--- MATERIAL FOR THIS EXERCISE ---

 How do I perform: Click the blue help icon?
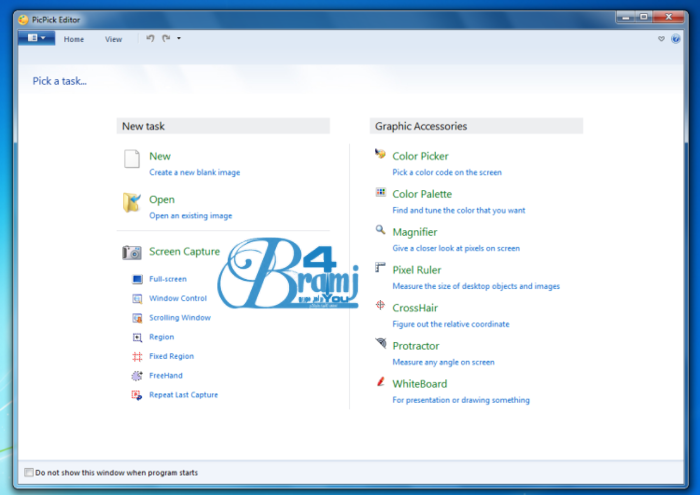(x=676, y=39)
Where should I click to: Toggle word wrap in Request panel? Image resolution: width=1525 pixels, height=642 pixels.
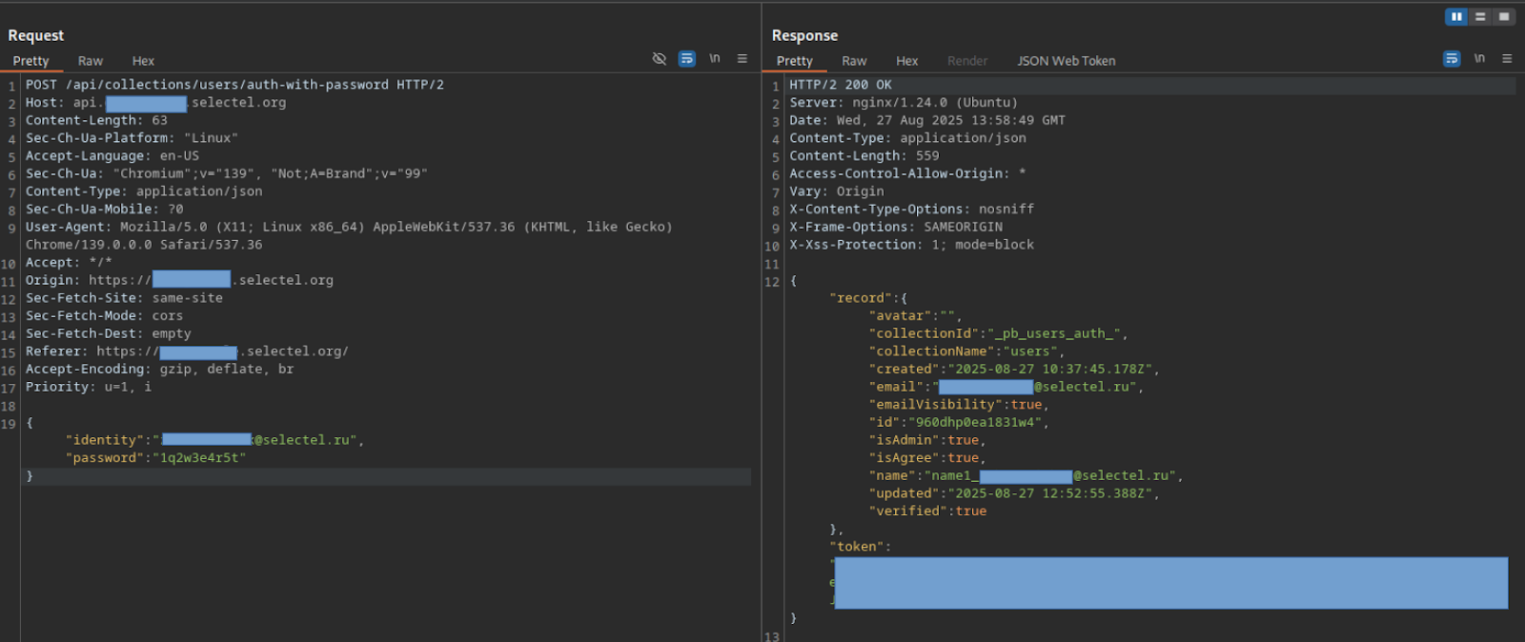tap(687, 59)
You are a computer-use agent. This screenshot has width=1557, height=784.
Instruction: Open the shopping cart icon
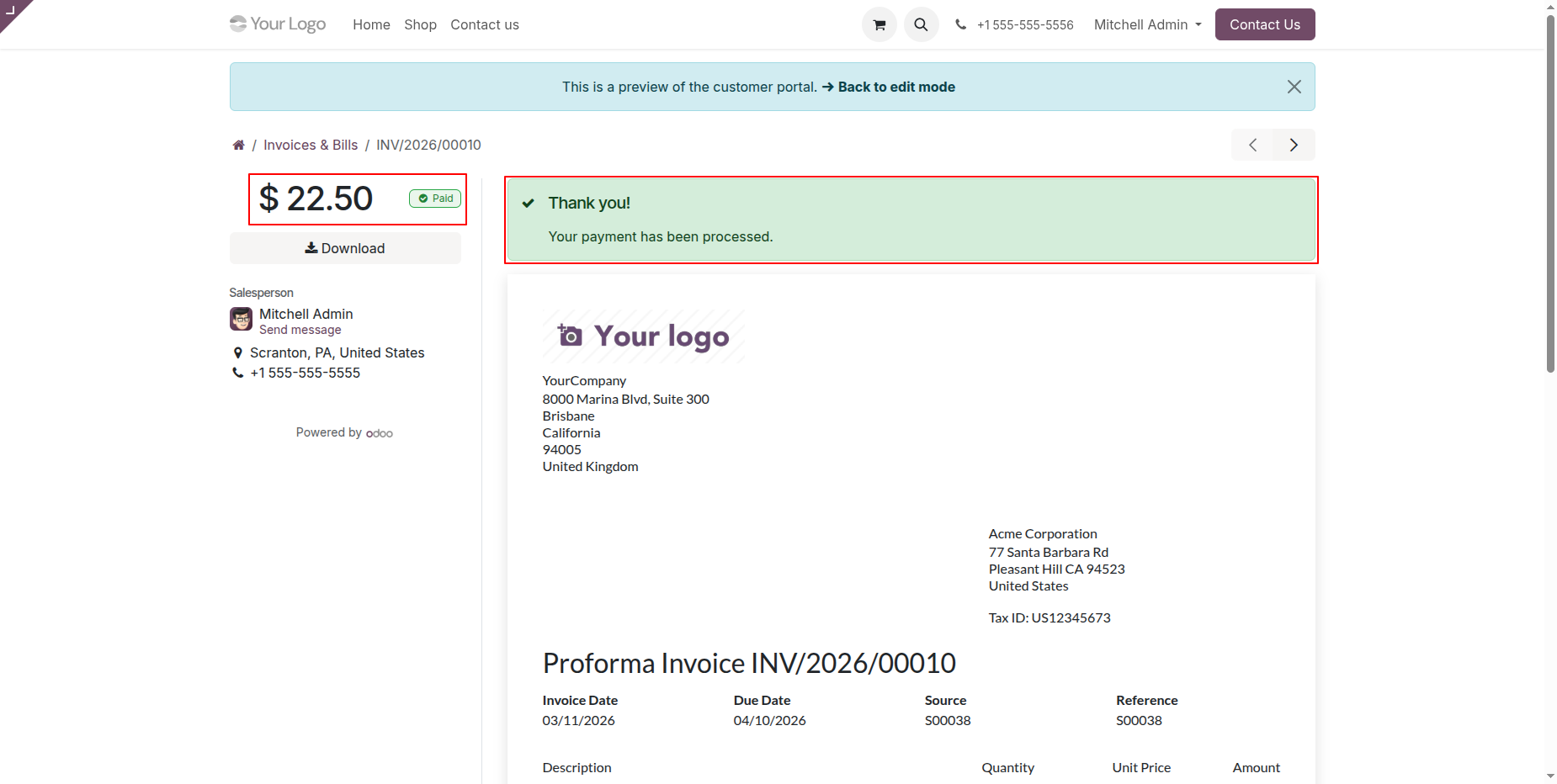[x=879, y=25]
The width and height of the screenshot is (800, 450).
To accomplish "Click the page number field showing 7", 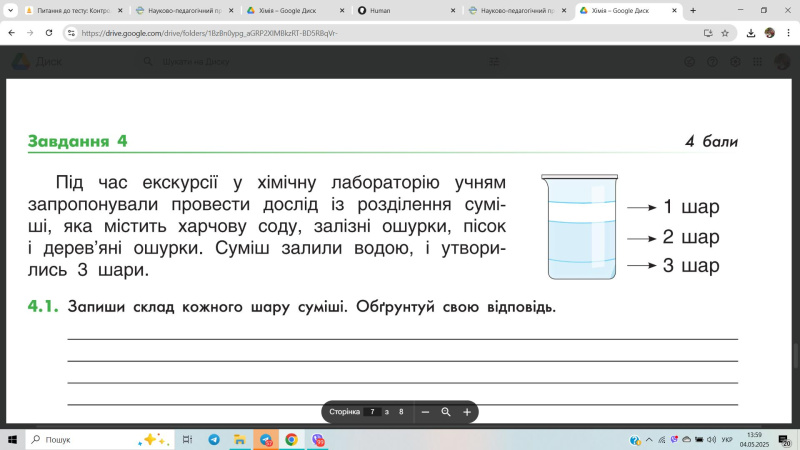I will (x=372, y=412).
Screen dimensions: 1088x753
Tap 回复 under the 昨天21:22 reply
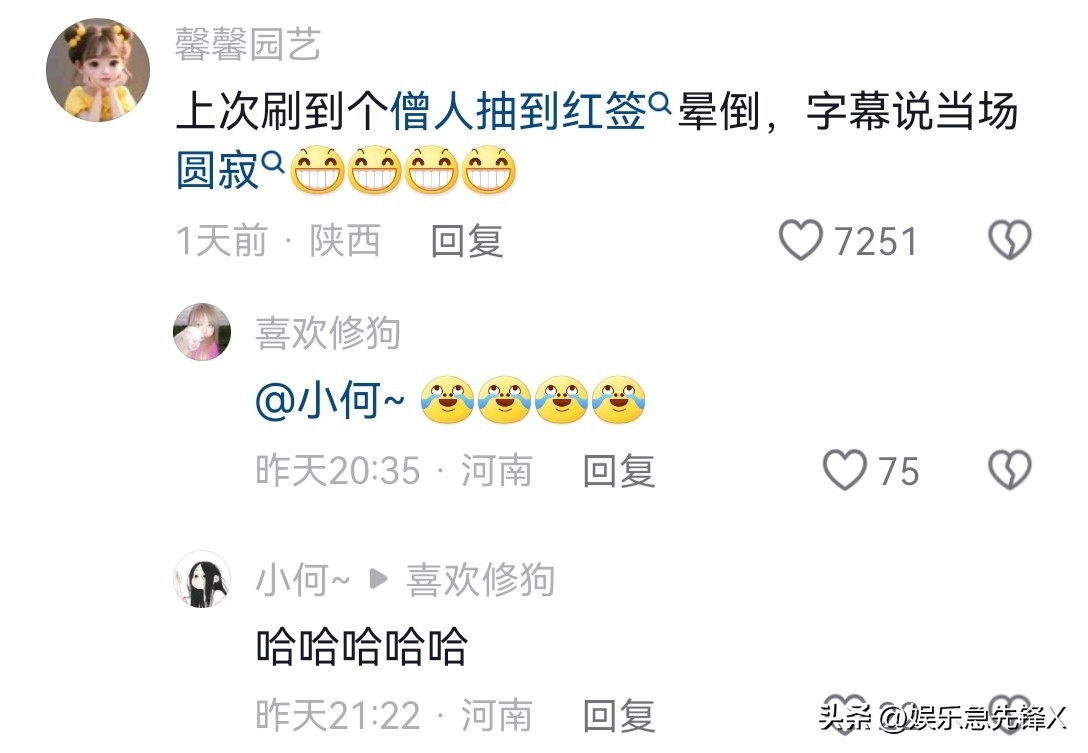pos(618,716)
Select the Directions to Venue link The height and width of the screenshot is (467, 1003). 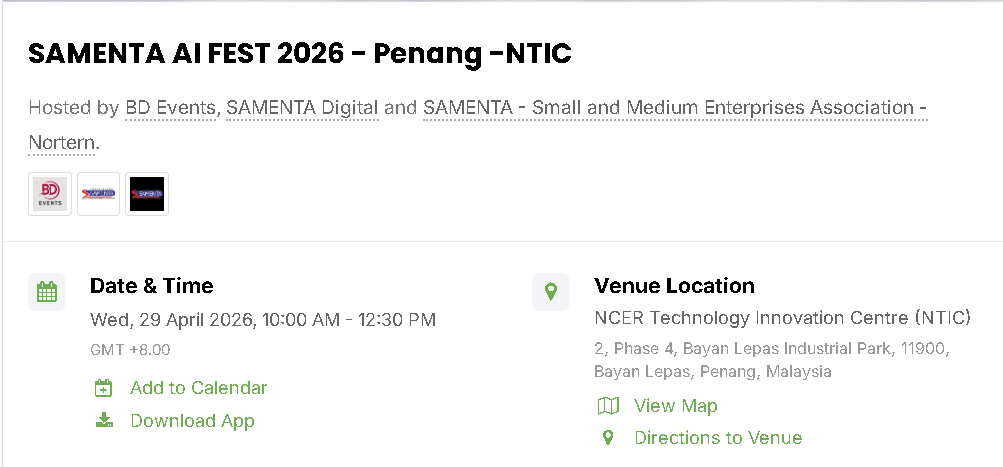click(718, 438)
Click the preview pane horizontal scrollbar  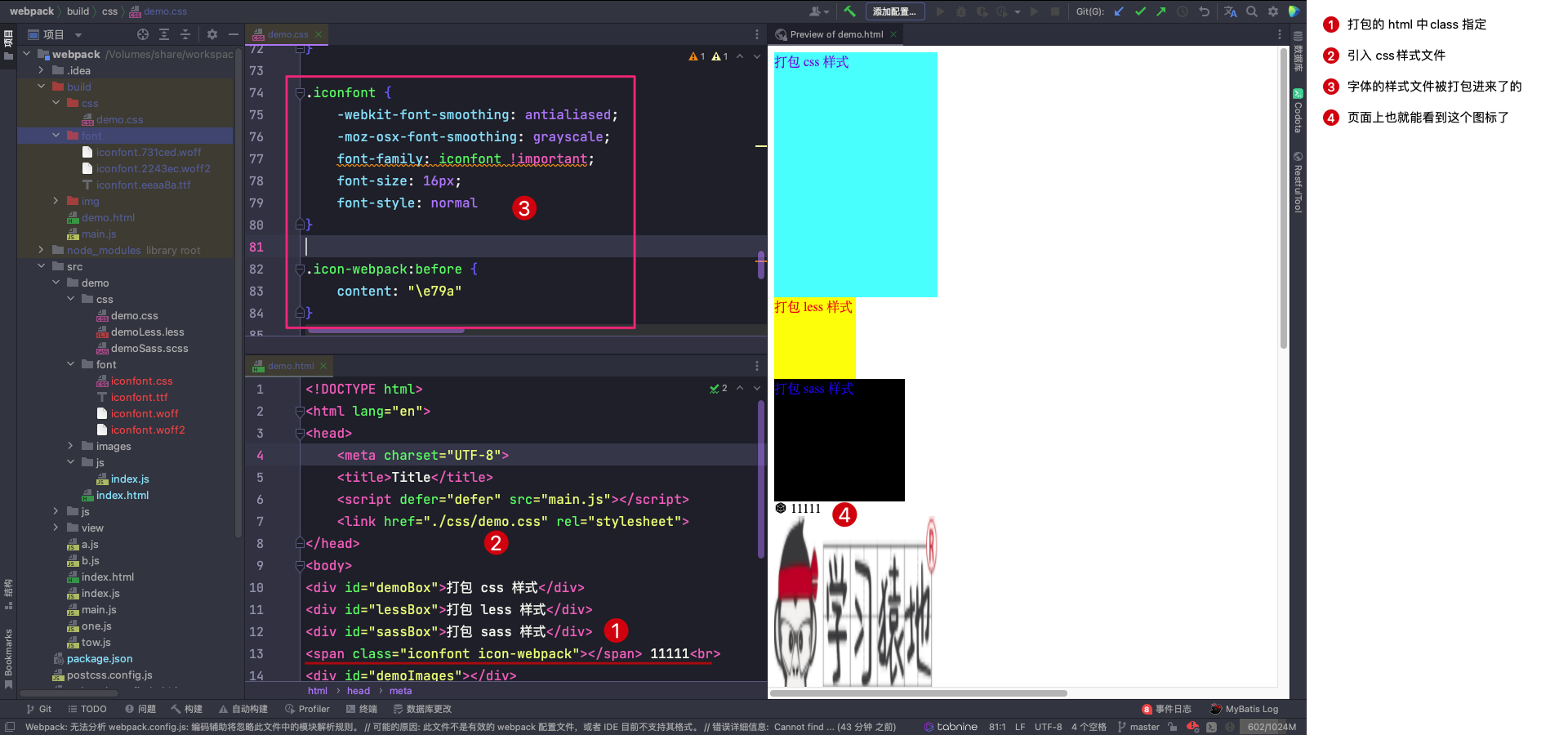(x=918, y=693)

---

__INSTRUCTIONS FOR THE TASK__: Reproduce the records word for word, please, from their first line up to and including the line that contains "The width and", but no pictures.

__TASK ANSWER__:
 How do I perform: Click the blue help icon?
(x=676, y=39)
Where should I click to: Toggle word wrap in Request panel? Image resolution: width=1525 pixels, height=642 pixels.
tap(687, 59)
You are a computer-use agent. This screenshot has width=1557, height=784.
Instruction: Open the shopping cart icon
[x=879, y=25]
The width and height of the screenshot is (800, 450).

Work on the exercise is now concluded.